** Problem statement **
Render the lines below as a JSON list of strings, one string per line and with blank lines left out, starting at the first line and ending at the line that contains "Looking at the", both included. Leave the pictures out of the list.

>> BEGIN Data in this exercise

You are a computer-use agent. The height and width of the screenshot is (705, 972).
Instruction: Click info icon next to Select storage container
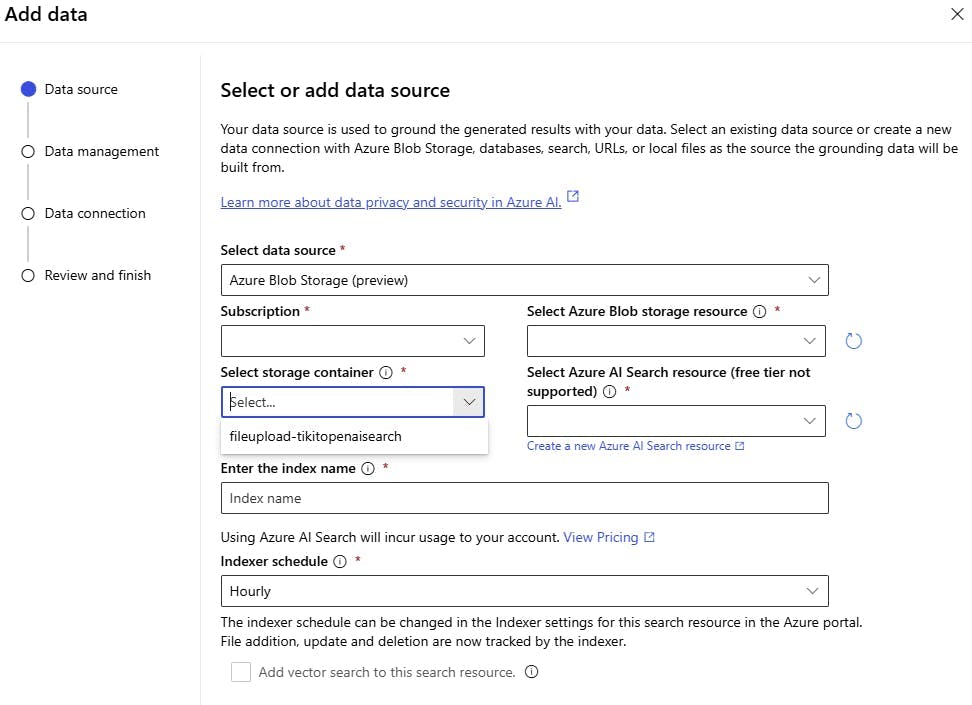pos(386,372)
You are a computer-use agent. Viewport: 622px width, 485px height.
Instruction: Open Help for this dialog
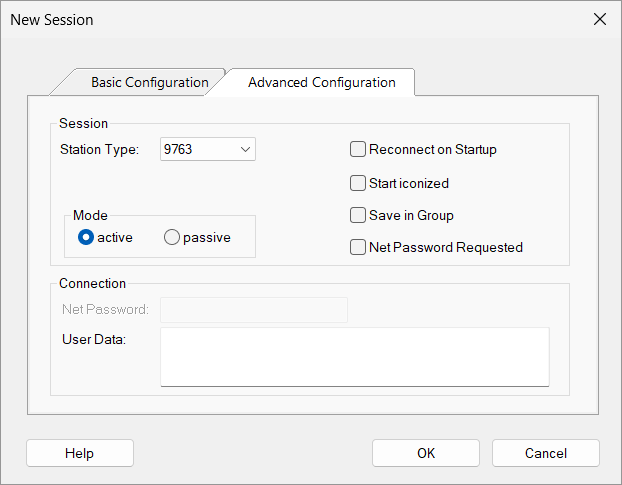coord(80,453)
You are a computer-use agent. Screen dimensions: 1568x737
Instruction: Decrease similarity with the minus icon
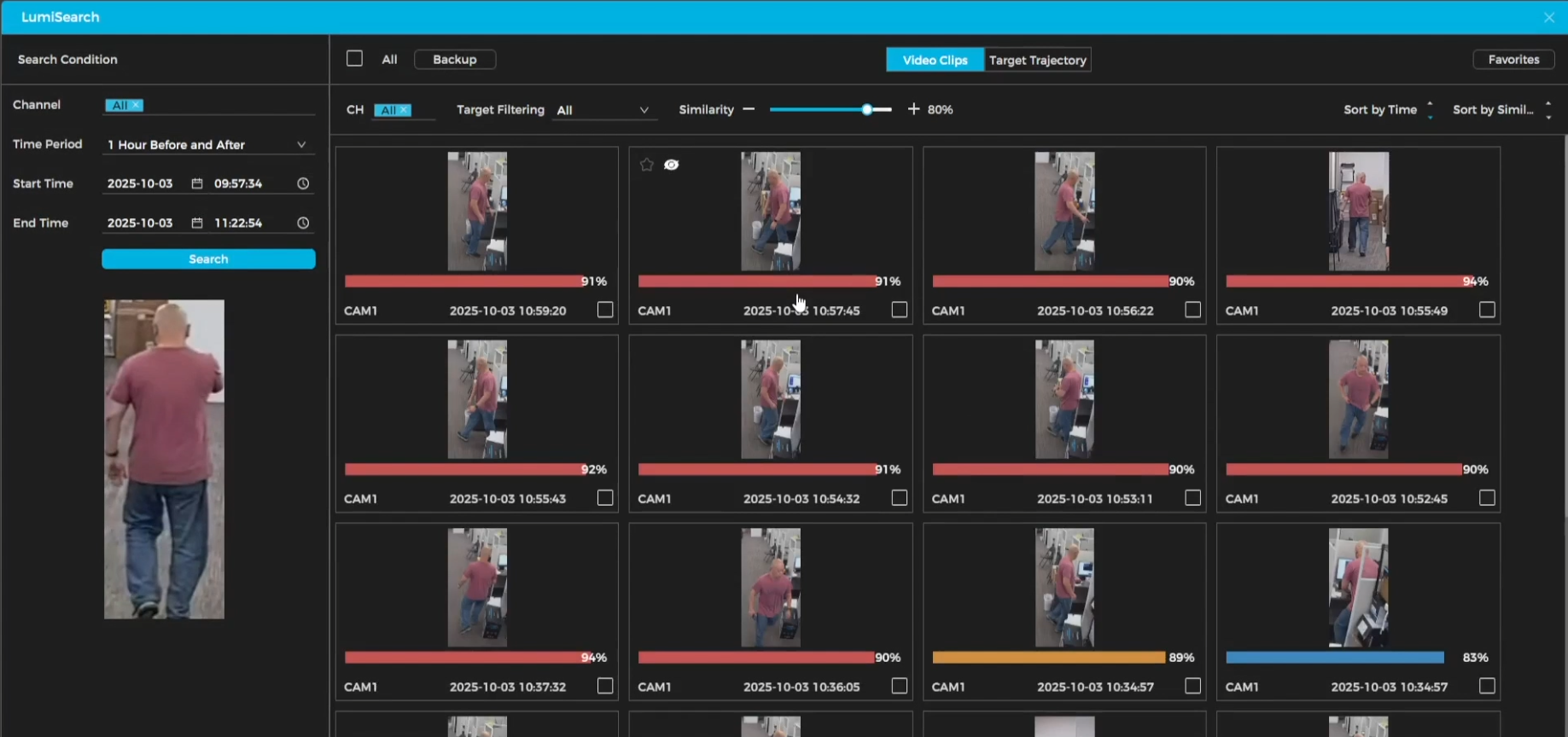click(x=749, y=109)
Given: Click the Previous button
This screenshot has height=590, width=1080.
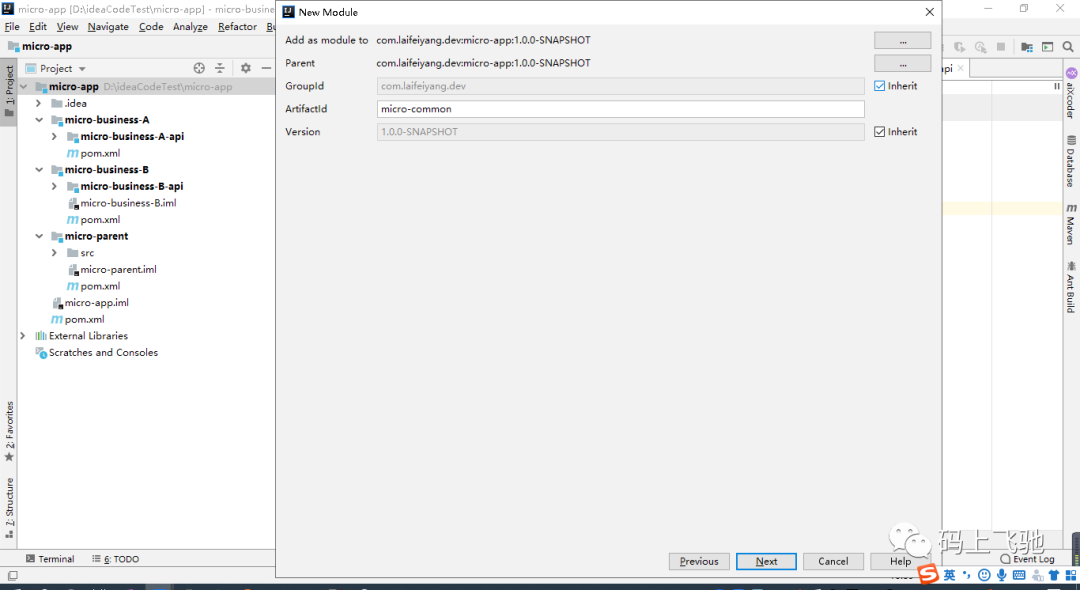Looking at the screenshot, I should click(698, 561).
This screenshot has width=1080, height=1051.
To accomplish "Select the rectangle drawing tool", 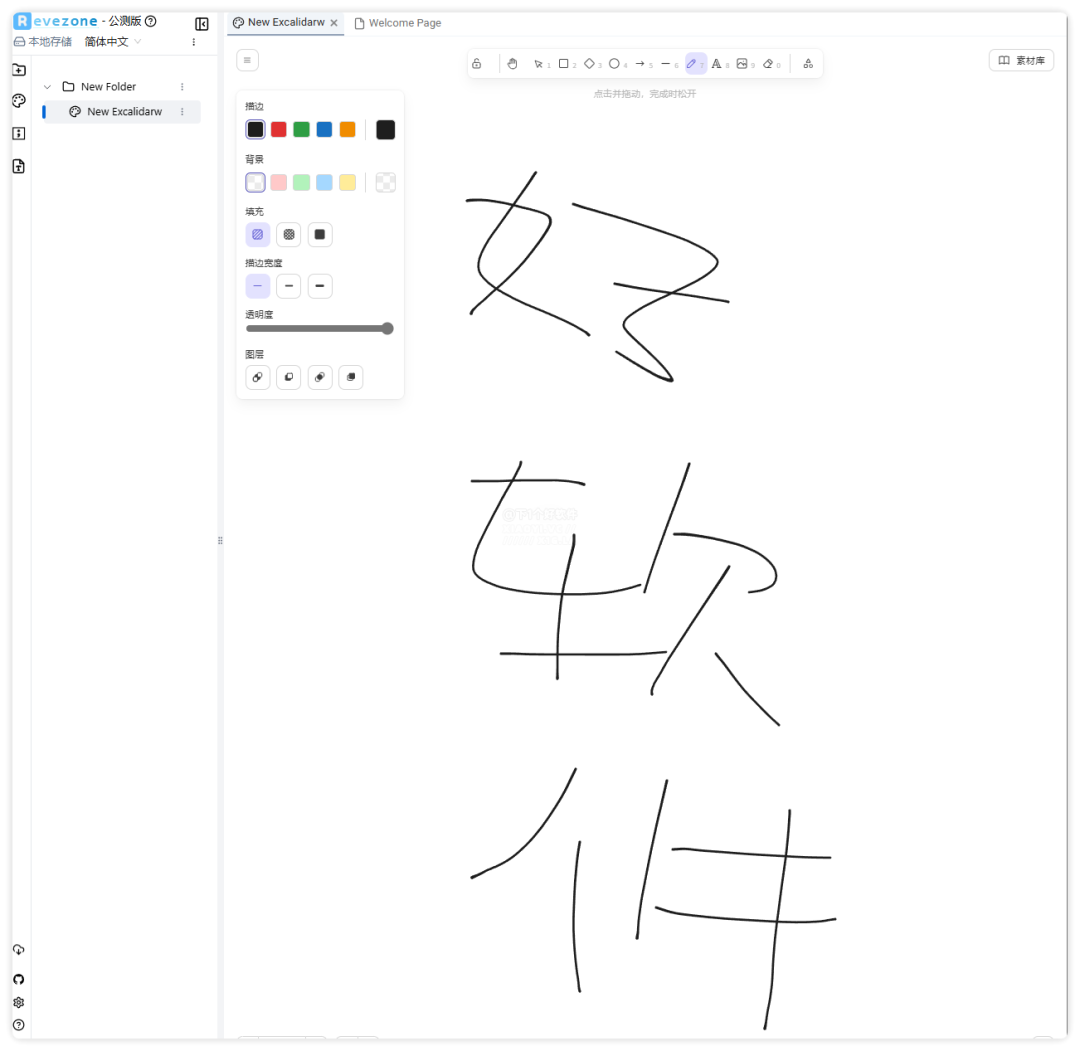I will coord(564,63).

>> END Data in this exercise

** Output below **
[
  "You are a computer-use agent. The height and width of the screenshot is (705, 972).",
  "Instruction: Click info icon next to Select storage container",
  "pos(386,372)",
  "You are a computer-use agent. Viewport: 622px width, 485px height.",
  "Instruction: Open Help for this dialog",
  "coord(80,453)",
  "You are a computer-use agent. Screen dimensions: 1568x737",
  "Instruction: Decrease similarity with the minus icon",
  "click(x=749, y=109)",
  "Given: Click the Previous button",
  "This screenshot has height=590, width=1080.",
  "Looking at the screenshot, I should click(698, 561)."
]